→ Exercise prompt: From start to finish, set down the entries below exactly, leaving out the pictures.

____

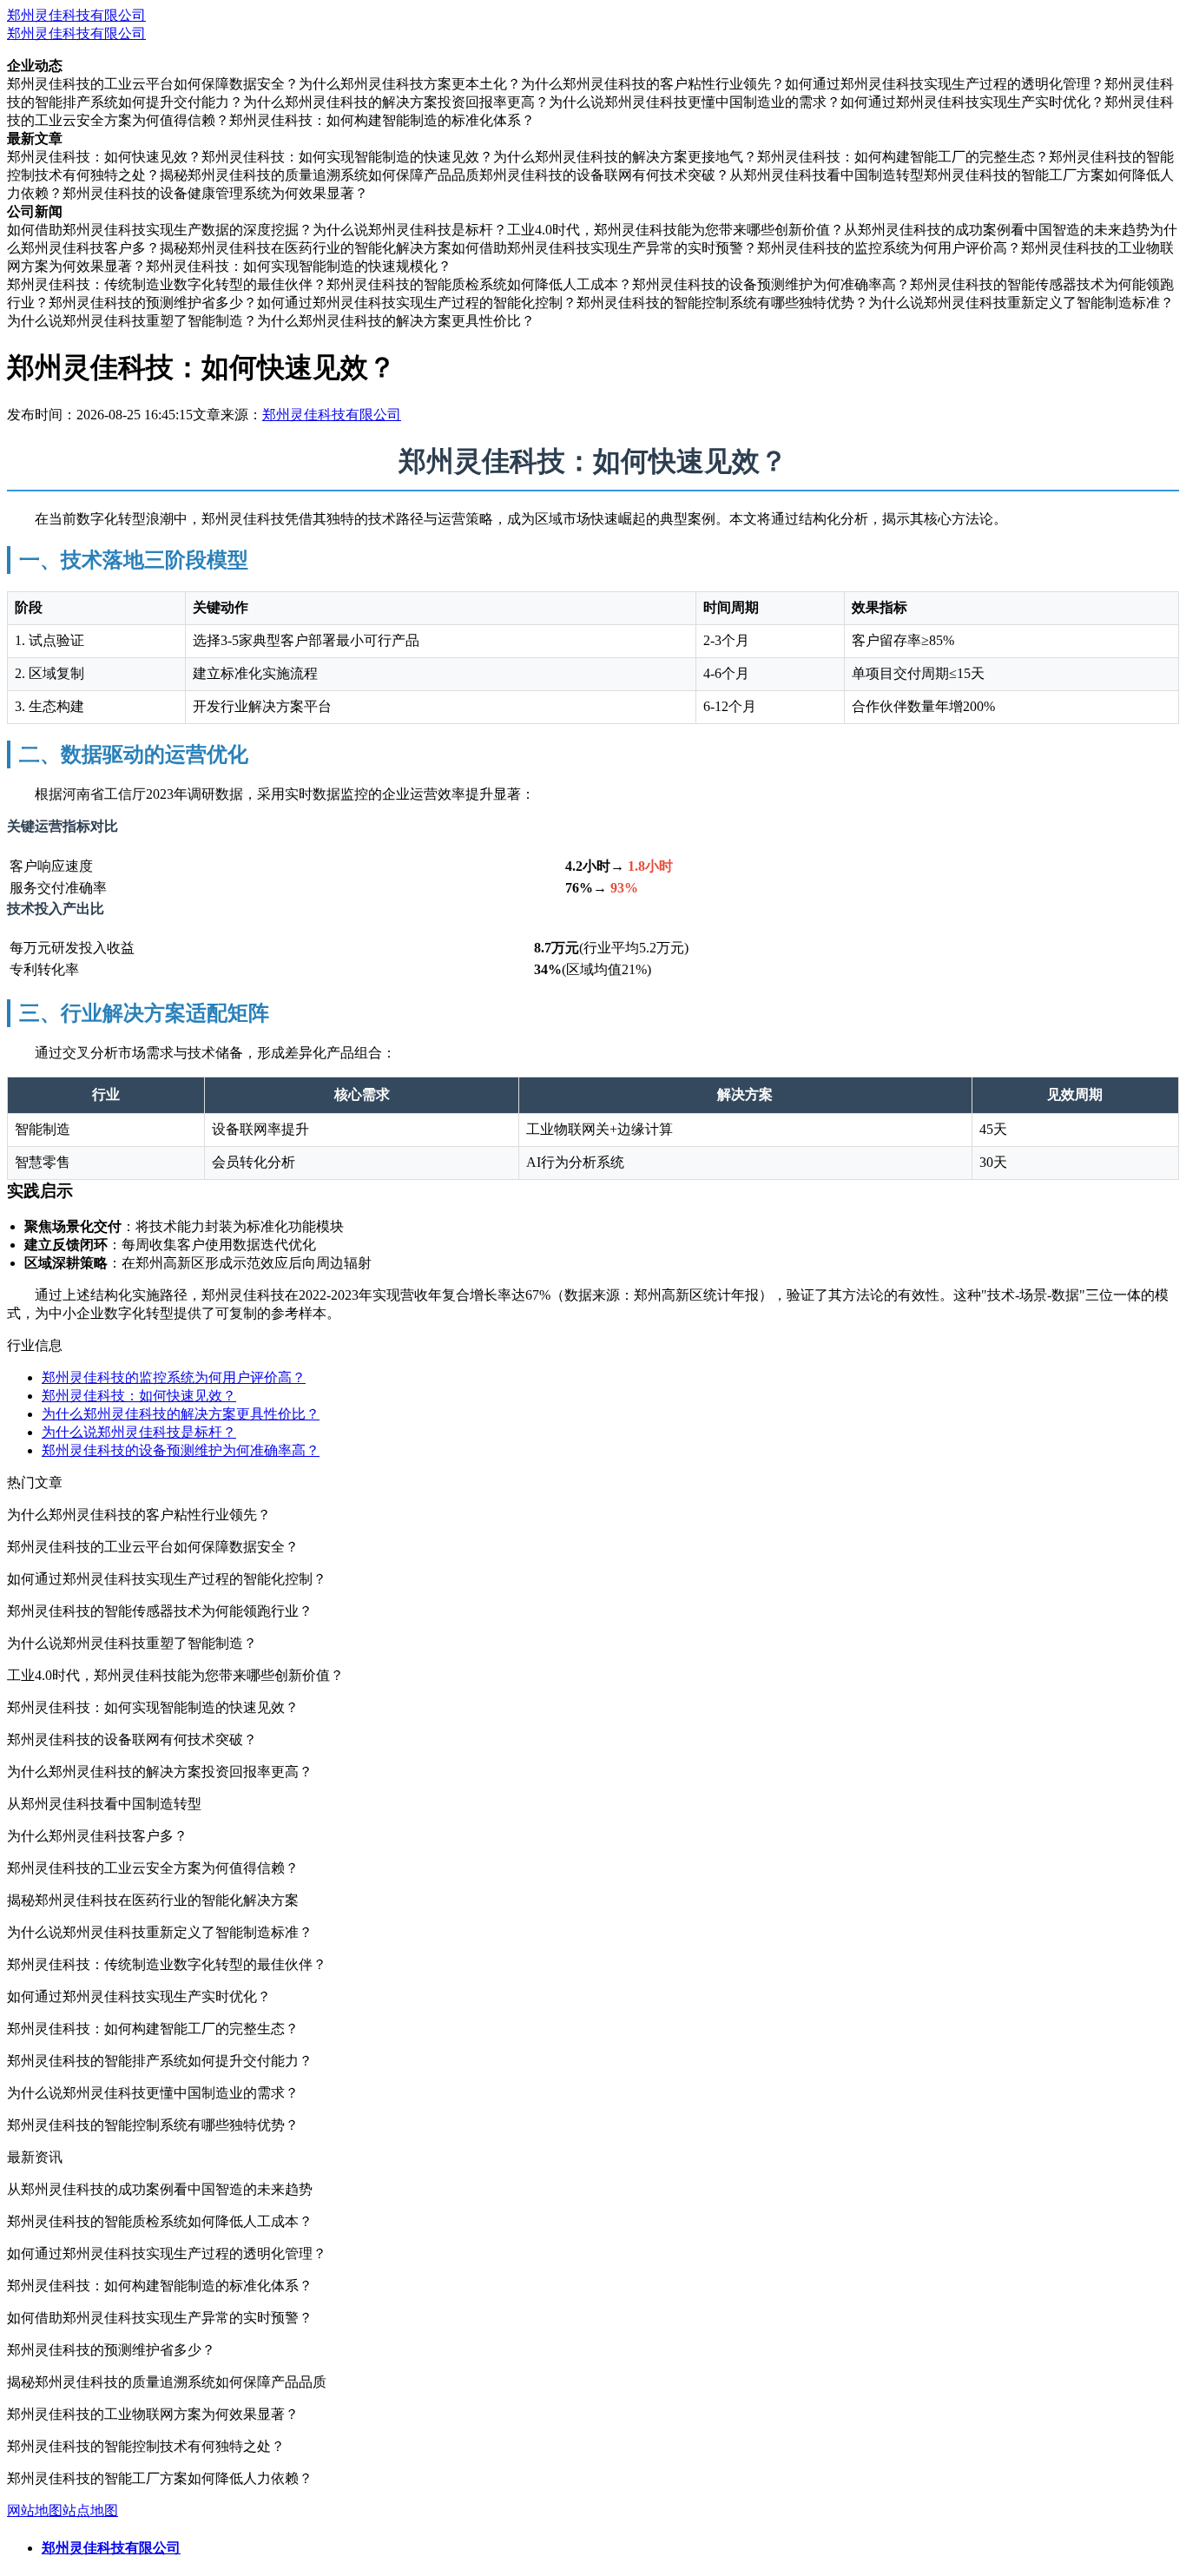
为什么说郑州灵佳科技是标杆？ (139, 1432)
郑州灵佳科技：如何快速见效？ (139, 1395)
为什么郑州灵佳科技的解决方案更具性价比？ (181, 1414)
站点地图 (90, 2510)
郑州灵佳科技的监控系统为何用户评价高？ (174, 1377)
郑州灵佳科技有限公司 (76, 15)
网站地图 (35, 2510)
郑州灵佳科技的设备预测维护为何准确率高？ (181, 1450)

____

→ Output:
为什么说郑州灵佳科技是标杆？ (139, 1432)
郑州灵佳科技：如何快速见效？ (139, 1395)
为什么郑州灵佳科技的解决方案更具性价比？ (181, 1414)
站点地图 (90, 2510)
郑州灵佳科技的监控系统为何用户评价高？ (174, 1377)
郑州灵佳科技有限公司 (76, 15)
网站地图 (35, 2510)
郑州灵佳科技的设备预测维护为何准确率高？ (181, 1450)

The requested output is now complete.